McFadden, who was held to 57 yards on 24 carries, got into the end zone on a 1-yard plunge three plays to cut LSU's lead to 19-17. The two-point conversion failed when Dick's pass was intercepted by Chevis Jackson with 10:34 remaining.
"In the first half, as an offense, we were doing good in the first quarter and the second quarter we were making some mistakes," Felton said. "We came in at halftime and said, 'We've got to fight. We're not going to leave without fighting.'
"That's exactly what we did. We just fought."
Arkansas got a few more chances thanks to Herring's defense, which was determined to prove it had improved since its last appearance on national television against Southern California. LSU -- which gained 302 yards -- was held to 17 yards and 1 first down in the fourth quarter.
But LSU's defense, which ranked in the top 10 in the nation in four statistical categories before the game made up for the sloppiness when it mattered most.
The Tigers harassed Dick down the stretch and forced Arkansas to punt on two of its final three possessions. The third -- and final -- ended when Dick heaved a desperation pass that was intercepted by safety LaRon Landry at LSU's 7.
Arkansas got as close as LSU's 33 on the drive, but couldn't get close enough for another field goal attempt.
"I knew those last two drives they were going to come with it just because I'm a young quarterback," Dick said. "I've never played in a place like this. So I knew they were going to throw some blitzes and do some stuff like that just to confuse us."
Dick finished 12 of 28 passing for 148 yards with 1 touchdown and 1 interception in his fourth start. Washington caught 5 passes for 53 yards and Monk added 3 catches for 79 yards. Arkansas threw for a season-high 206 yards.

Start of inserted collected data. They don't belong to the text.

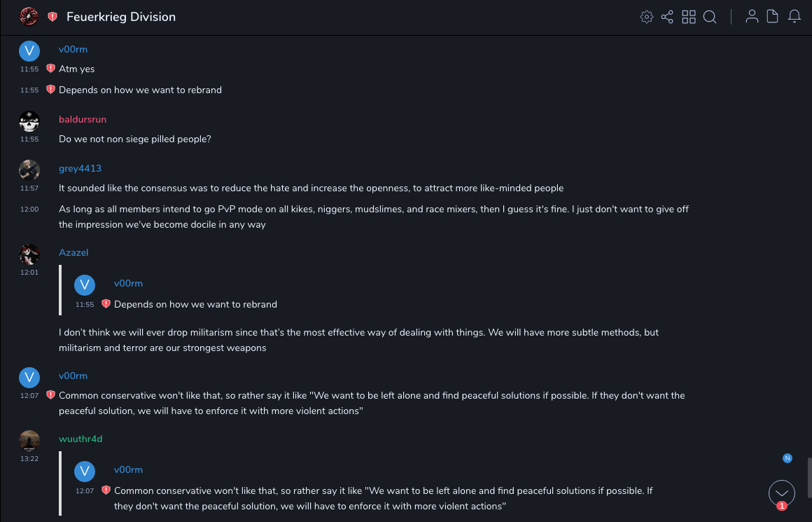This screenshot has height=522, width=812.
Task: Open Azazel's profile avatar
Action: click(x=29, y=254)
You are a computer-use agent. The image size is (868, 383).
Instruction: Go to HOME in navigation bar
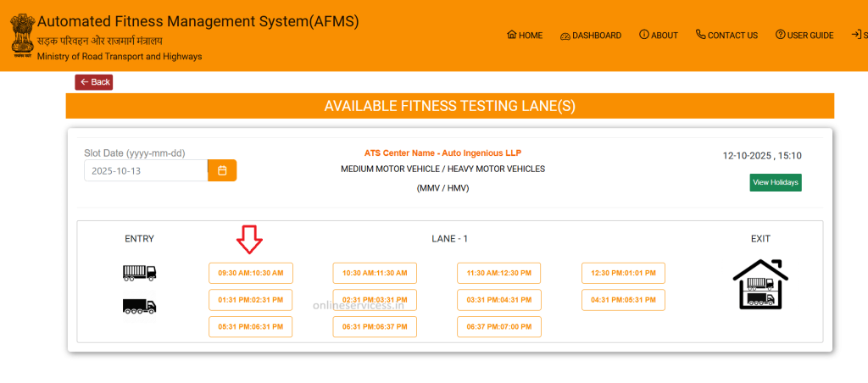coord(524,35)
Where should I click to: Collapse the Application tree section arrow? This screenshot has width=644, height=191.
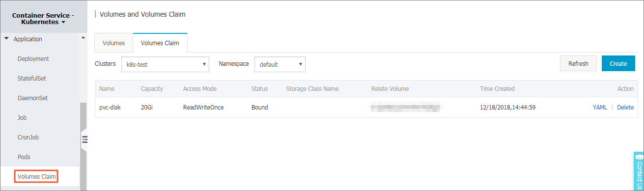(6, 38)
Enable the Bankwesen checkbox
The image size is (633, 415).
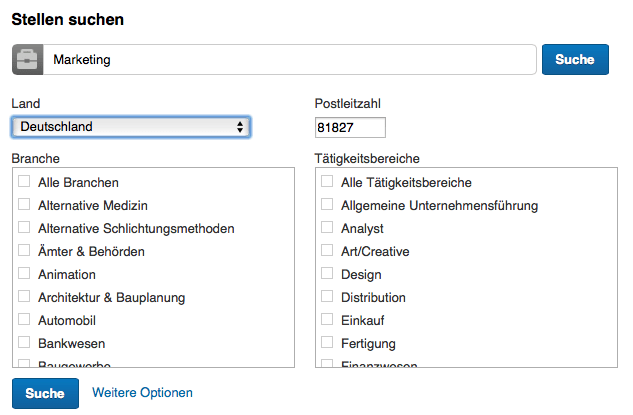(x=24, y=342)
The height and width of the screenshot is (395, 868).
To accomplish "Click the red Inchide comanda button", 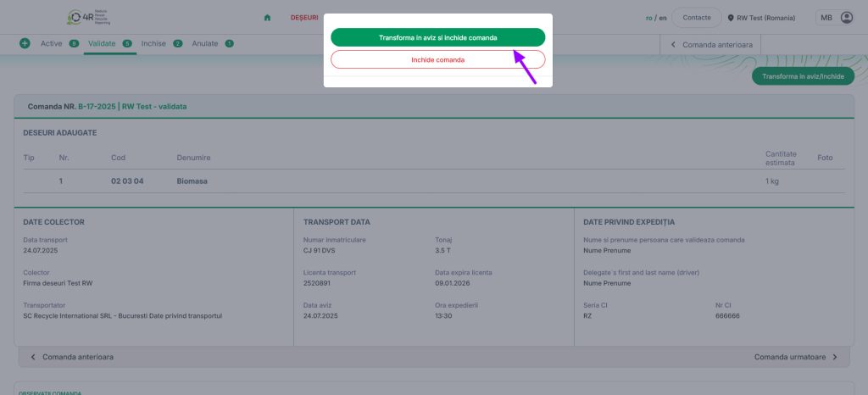I will pyautogui.click(x=437, y=59).
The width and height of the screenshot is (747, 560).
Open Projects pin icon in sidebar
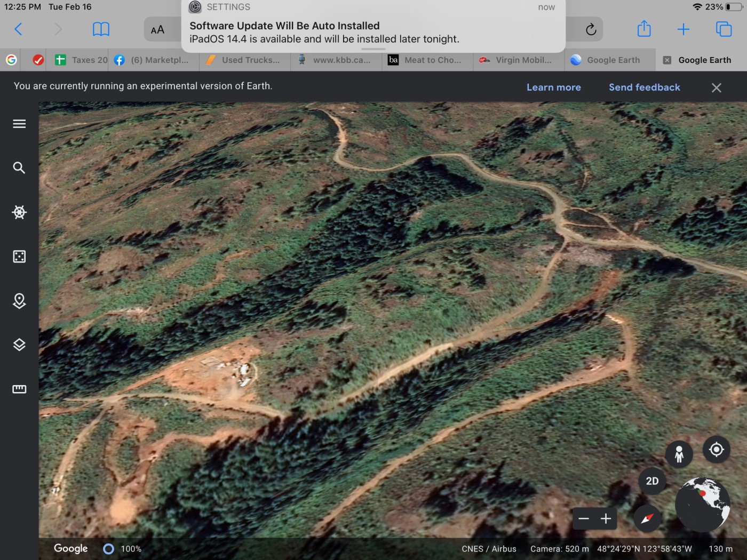coord(19,301)
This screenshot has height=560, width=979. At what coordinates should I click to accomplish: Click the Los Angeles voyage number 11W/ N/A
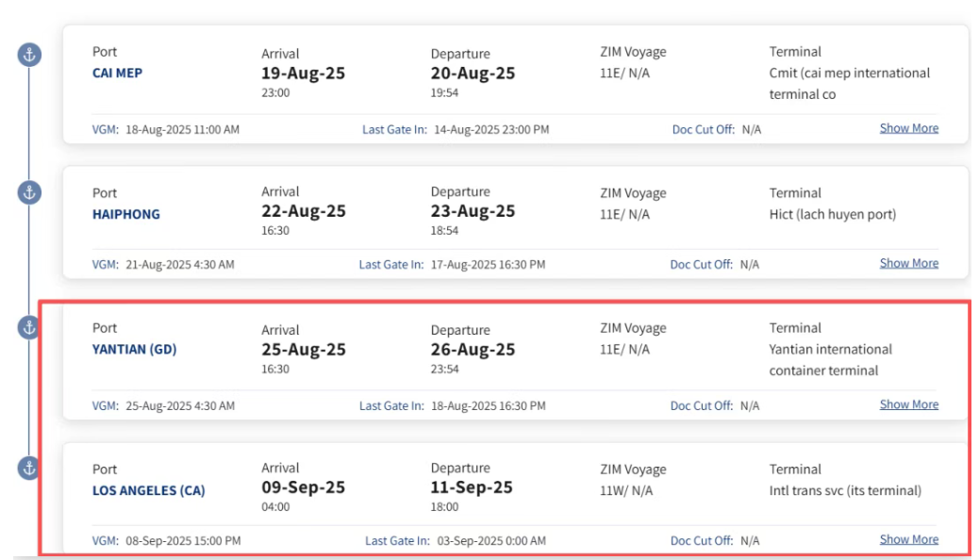pos(626,490)
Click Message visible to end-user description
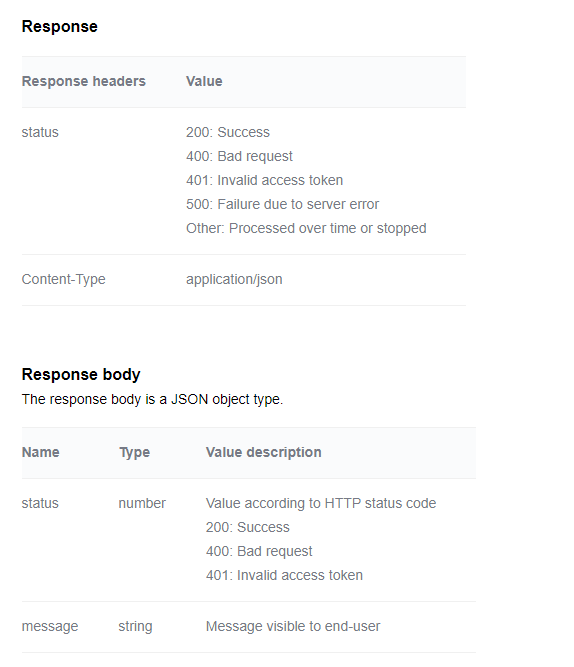This screenshot has height=667, width=574. [x=293, y=627]
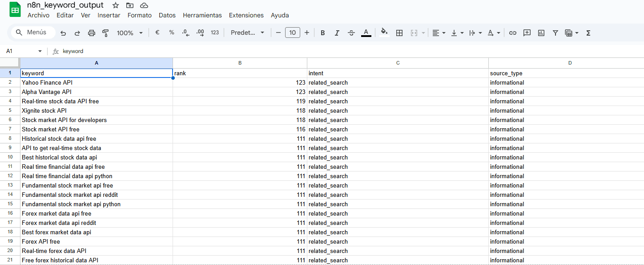Open the 100% zoom dropdown
644x265 pixels.
tap(129, 33)
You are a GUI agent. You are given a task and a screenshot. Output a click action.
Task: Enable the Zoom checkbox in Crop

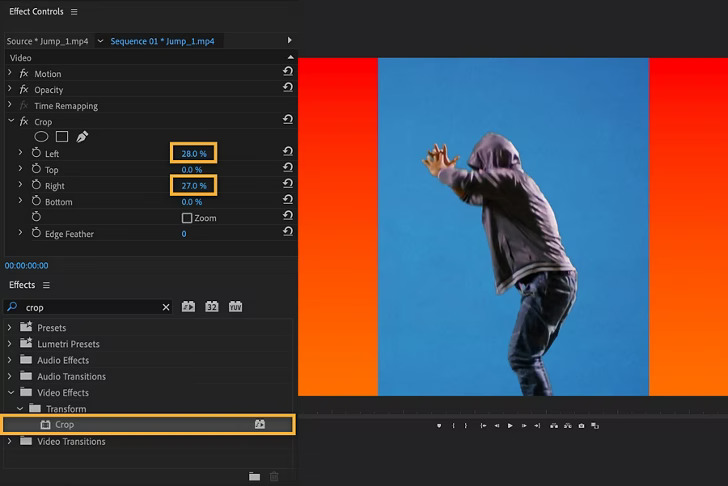pyautogui.click(x=187, y=218)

It was the only option after the ground game was held to a season-low 35 yards behind a makeshift line. Kyle Roper started at left guard in place of injured Stephen Parker, while Jeremy Harrell earned his second straight start at right guard.
"Time and time again, we turned to the defense and the defense came through," Miles said. "Our defense came to play."

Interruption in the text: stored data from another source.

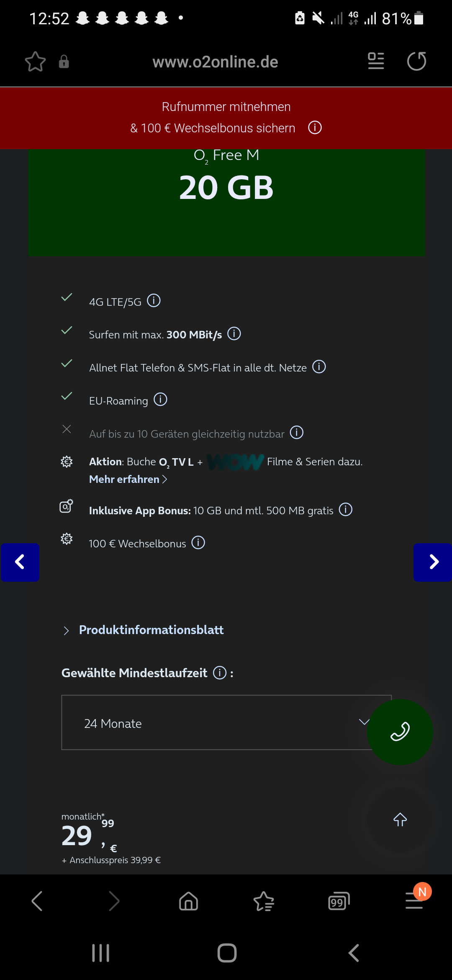This screenshot has width=452, height=980.
Task: Tap the green phone call button
Action: [400, 732]
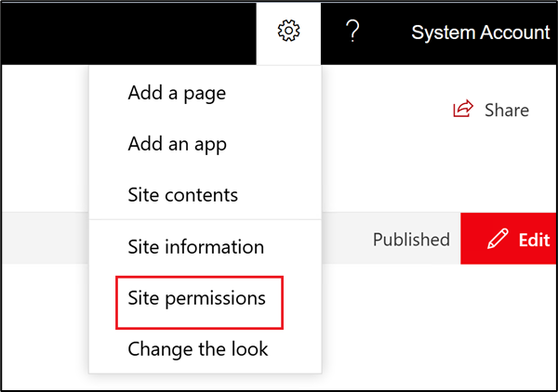Viewport: 558px width, 392px height.
Task: Click the divider line under Site contents
Action: 205,220
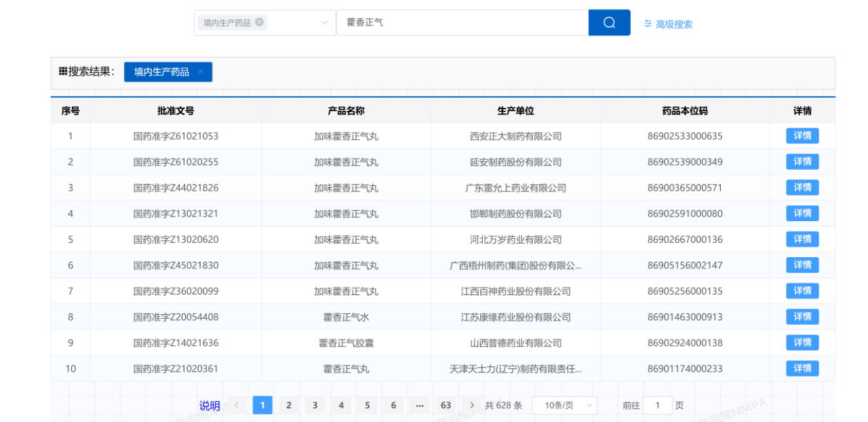The image size is (868, 422).
Task: Expand the drug category dropdown arrow
Action: point(324,22)
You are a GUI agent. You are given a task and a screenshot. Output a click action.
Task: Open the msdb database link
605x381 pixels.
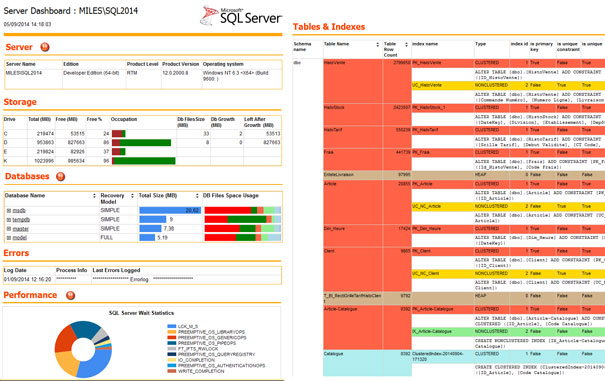point(19,211)
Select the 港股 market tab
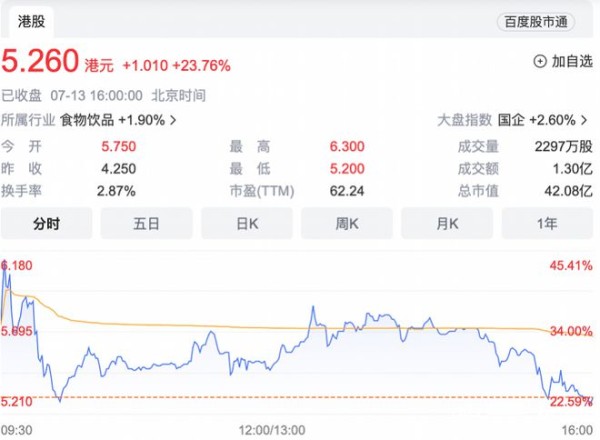This screenshot has height=440, width=600. click(30, 21)

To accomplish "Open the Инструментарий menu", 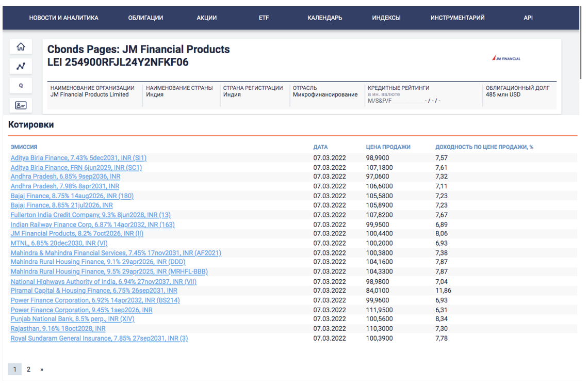I will 457,18.
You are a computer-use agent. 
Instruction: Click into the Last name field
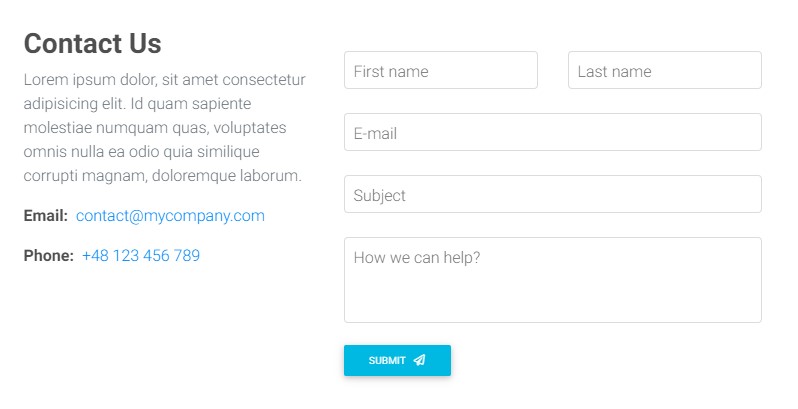(x=664, y=71)

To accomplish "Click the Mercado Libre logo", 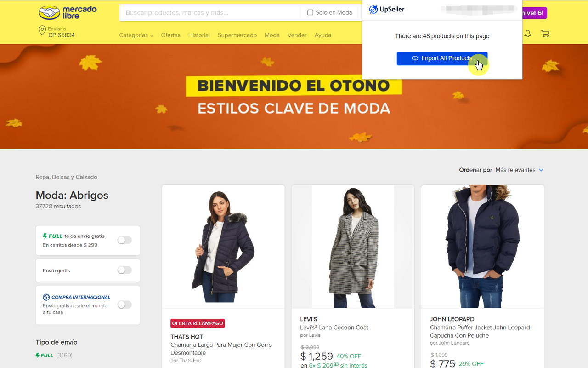I will [x=68, y=13].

In the meantime, LSU quarterback JaMarcus Russell completed 13 of 29 passes for 194 yards with 1 touchdown and 2 interceptions. The Tigers didn't have much success in a scoreless first quarter, but eventually cracked Arkansas' defense to score 10 points in the first half.

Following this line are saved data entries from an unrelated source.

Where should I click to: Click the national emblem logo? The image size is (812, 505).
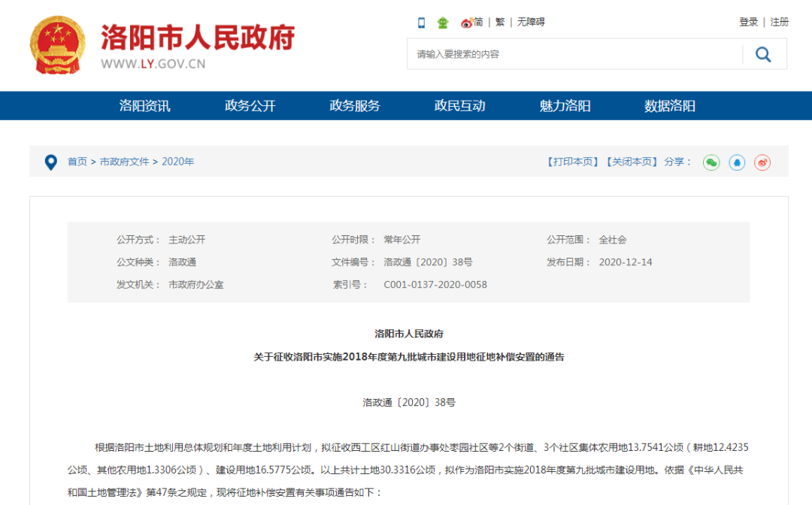[x=58, y=45]
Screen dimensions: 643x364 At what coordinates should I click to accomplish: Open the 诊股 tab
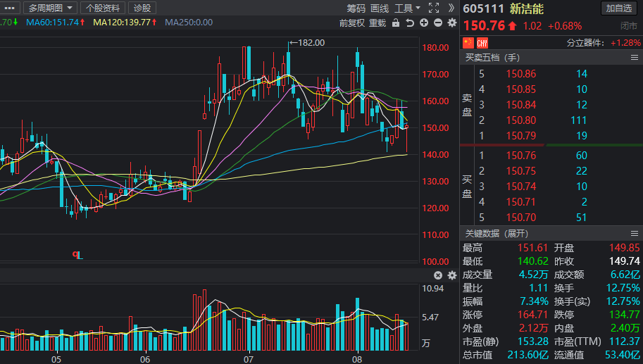[142, 8]
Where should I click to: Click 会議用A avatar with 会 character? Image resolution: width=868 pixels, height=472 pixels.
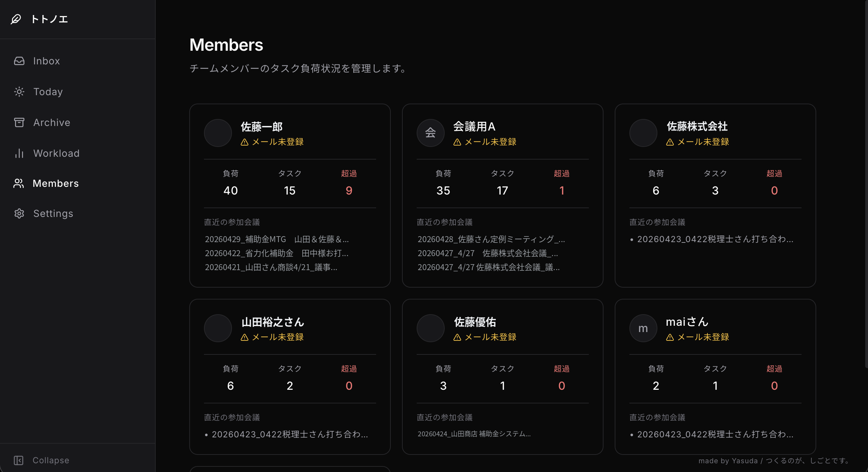click(430, 133)
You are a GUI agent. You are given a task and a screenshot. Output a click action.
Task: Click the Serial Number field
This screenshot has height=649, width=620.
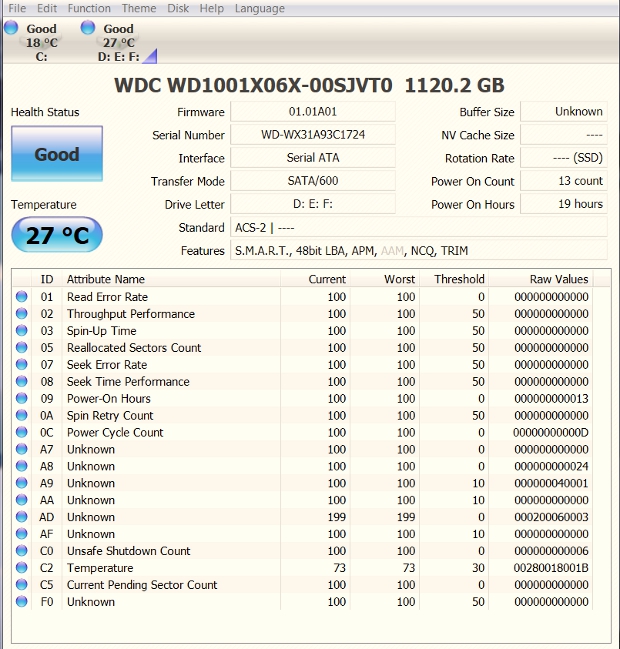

The biggest came on a 50-yard touchdown pass from Russell to receiver Bennie Brazzell, who ran free through Arkansas' secondary. Cornerback Richardson turned Brazzell loose off the line of scrimmage and Kelly was left covering two streaking receivers. Russell hit Brazzell in stride for the first half's only touchdown.
"It was miscommunication between a couple of guys," Arkansas safety Vickiel Vaughn said. "(Kelly) got stretched to where it's hard to cover two people.
"It's miscommunication and it caught us off-guard and they capitalized on it."
The Tigers added to their lead late in the half when Arkansas made another costly mistake on special teams with 15 seconds left in the second quarter.
Long snapper Brett Goode skipped a snap to punter Jacob Skinner, who scooped up the ball but couldn't get off a punt. Skinner was tackled in the end zone by receiver Early Doucet and LSU extended its lead to 12-3.
The two points were the difference, but the Razorbacks wouldn't single out the safety as the culprit of its 11th-straight loss against Top 25 teams.
Arkansas dropped five games against Top 25 opponents and lost four by five points or less. Two of those losses came against LSU and Georgia (23-20), the SEC's Western and Eastern Division champions, respectively.
"We knew LSU was a great team and we were going to have to fight for each and every thing that we got," Vaughn said. "This team went out there ready for a dogfight and I thought we went out there and played our hearts out.
"These guys left it on the field. There's nothing more you can really ask for."